**Instruction 1**
In the abstract below about marginalized women in Andhra Pradesh, which languages are the studied songs, poems and writings in?
**Instruction 2**
Extend the abstract below on globalisation and marginalized women in Andhra Pradesh, picking up after its final sentence.

**Passage to read**
Accepted paper:

Changing framework conditions and local responses of marginalized women in Andhra Pradesh, India

Author:

Julia Guenther

Paper short abstract:

Different segments of the Indian society have commented on and/or written about globalisation. From a feminist perspective, starting from Dalits and tribes to upper caste and class, globalisation has been the centre of interest for various women groups since the opening of the Indian economic market in the early 1990s. Women activists, academics and grassroots´ organisations produced numerous writings, songs and documentaries on globalisation and its impact on the development of urban and rural India. This paper focuses particularly on writings and alternative modes of expression of marginalized women in Andhra Pradesh in which they underline their views on the postive and negatives impacts of globalisation on their lives. Songs, poems, pamflets, posters and writings in Hindi, Telugu and English are the sources for highlighting their lives, protests, pespectives and ultimately their voices. Particularly the interconnection between globalisation and development policies and their negative and/or positive influence on marginalized women´s groups is analysed by examining women´s texts. In conclusion, the paper will discuss the interaction between the women´s movements and the society at large and how changing framework conditions influence both sides. This paper is embedded in a feminist and “post”-colonial theoretical perspectives as it argues that the era of globalisation is yet another form of colonialism. Parallels are drawn when looking at the embodiment of women, economic structures and political frameworks. The so called development agencies and their impact on large parts of the Indian society have often been argued to be another form of European colonial power. The theoretical background as well as the findings of the paper highlight the interplay of the triangle of globalisation, development and marginalized women´s voices.

**Data provided**
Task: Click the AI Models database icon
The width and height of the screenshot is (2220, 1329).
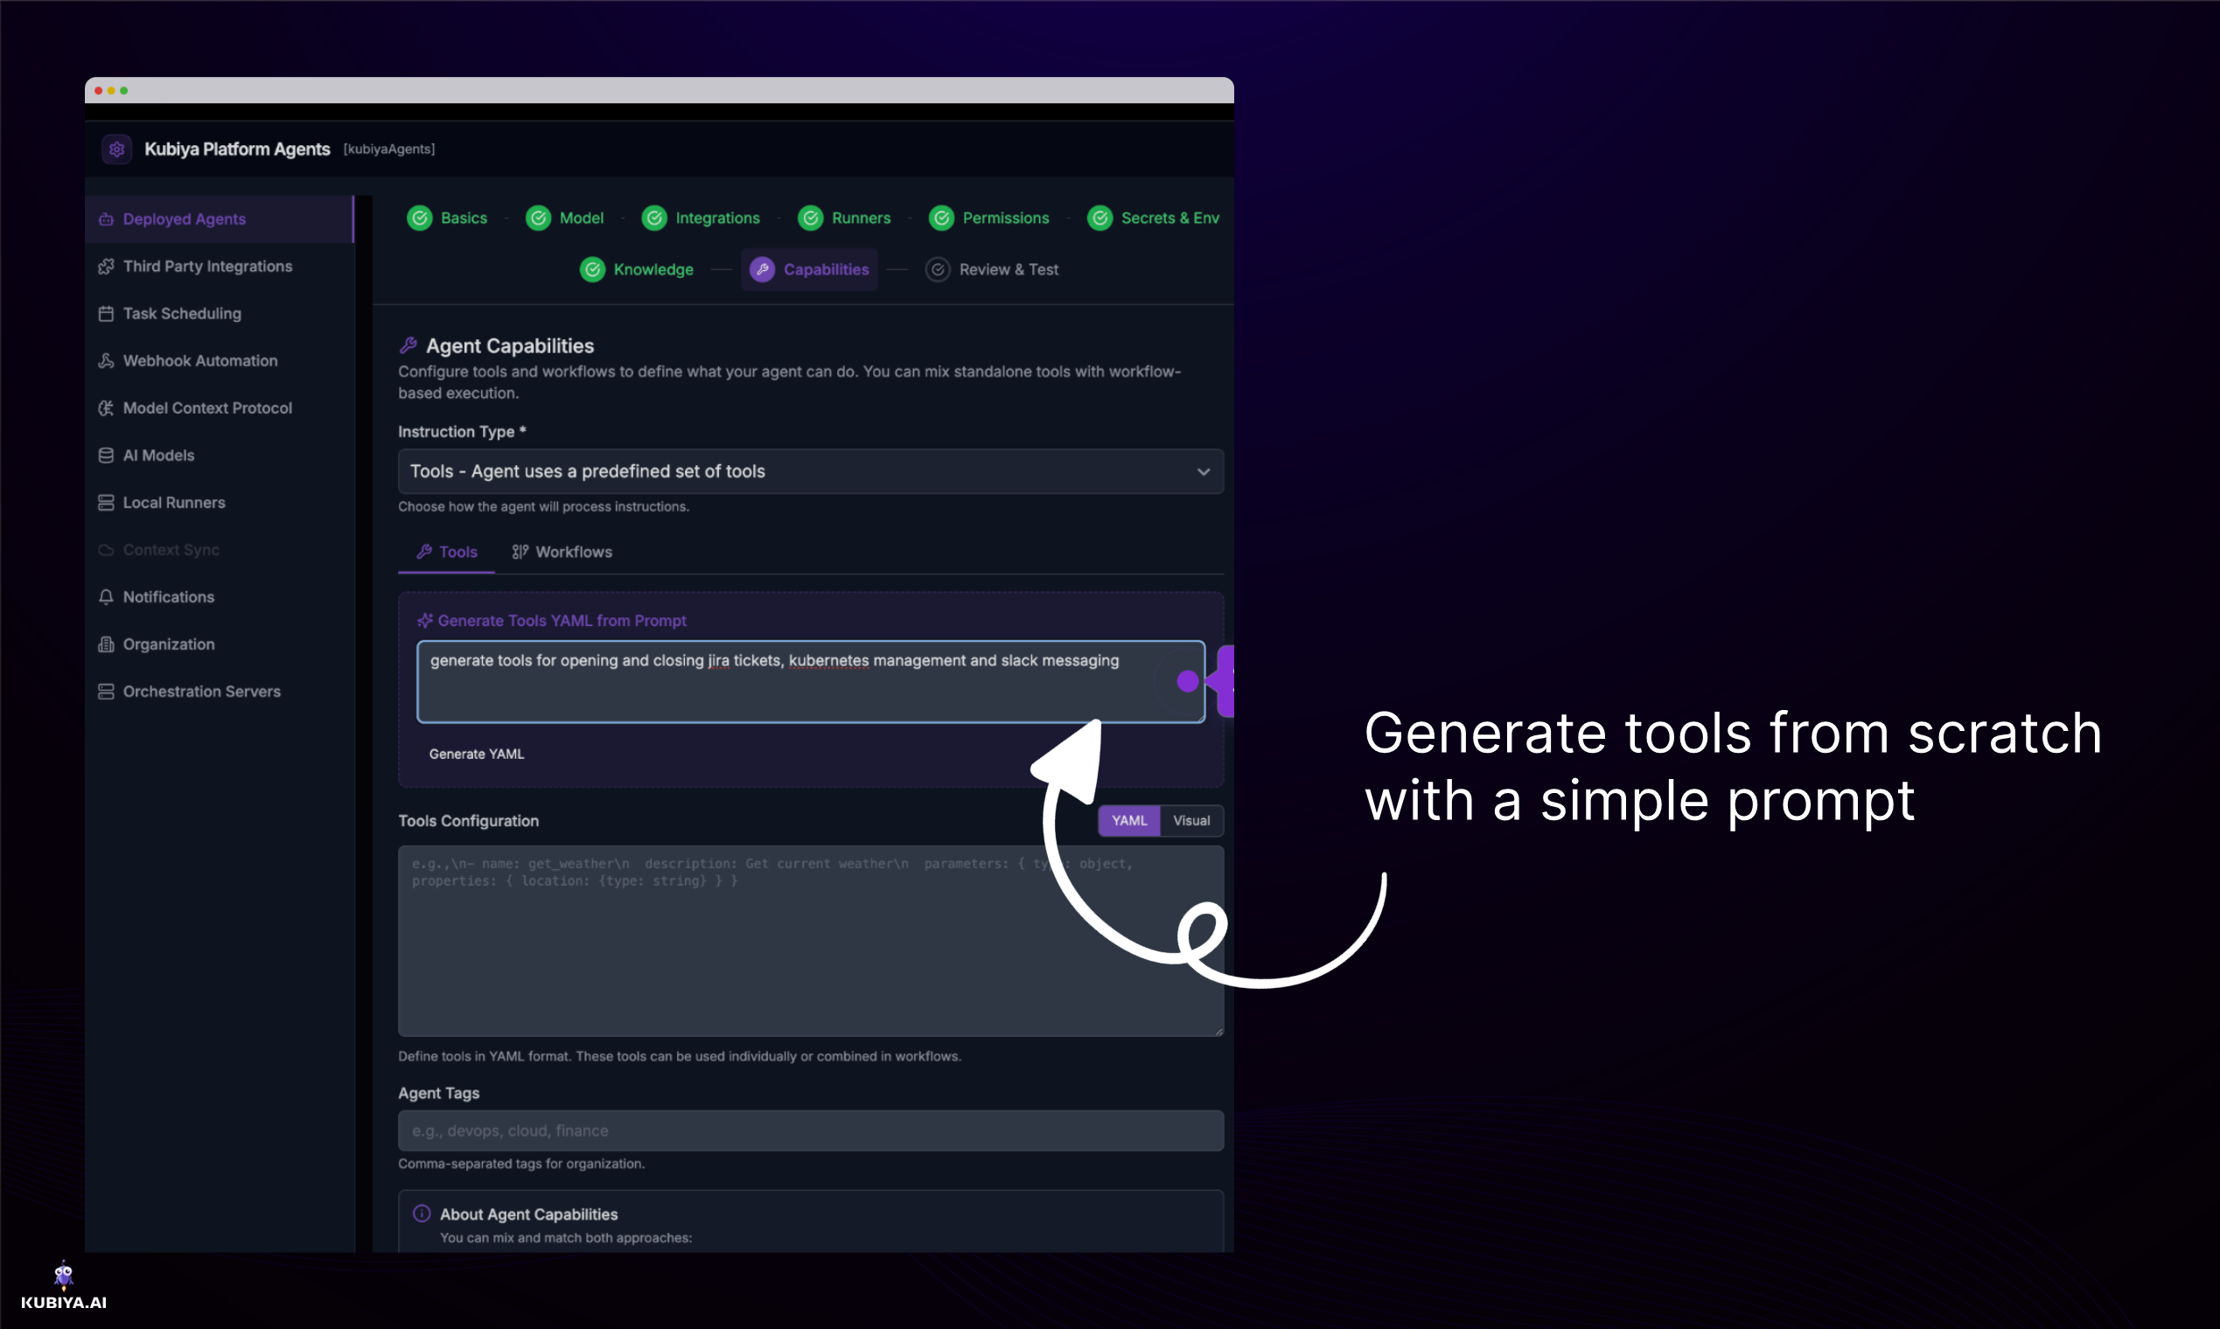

**Output 1**
Hindi, Telugu and English.

**Output 2**
Paper long abstract:

Different segments of the Indian society have commented on and/or written about globalisation. From a feminist perspective, starting from Dalits and tribes to upper caste and class, globalisation has been the centre of interest for various women groups since the opening of the Indian economic market in the early 1990s. Women activists, academics and grassroots´ organisations produced numerous writings, songs and documentaries on globalisation and its impact on the development of urban and rural India. This paper focuses particularly on writings and alternative modes of expression of marginalized women in Andhra Pradesh in which they underline their views on the postive and negatives impacts of globalisation on their lives. Songs, poems, pamflets, posters and writings in Hindi, Telugu and English are the sources for highlighting their lives, protests, pespectives and ultimately their voices. Particularly the interconnection between globalisation and development policies and their negative and/or positive influence on marginalized women´s groups is analysed by examining women´s texts. This paper is embedded in a feminist and "post"-colonial theoretical perspectives as it argues that the era of globalisation is yet another form of colonialism. Parallels are drawn when looking at the embodiment of women, economic structures and political frameworks. The theoretical background as well as the findings of the paper highlight the interplay of the triangle of globalisation, development and marginalized women´s voices.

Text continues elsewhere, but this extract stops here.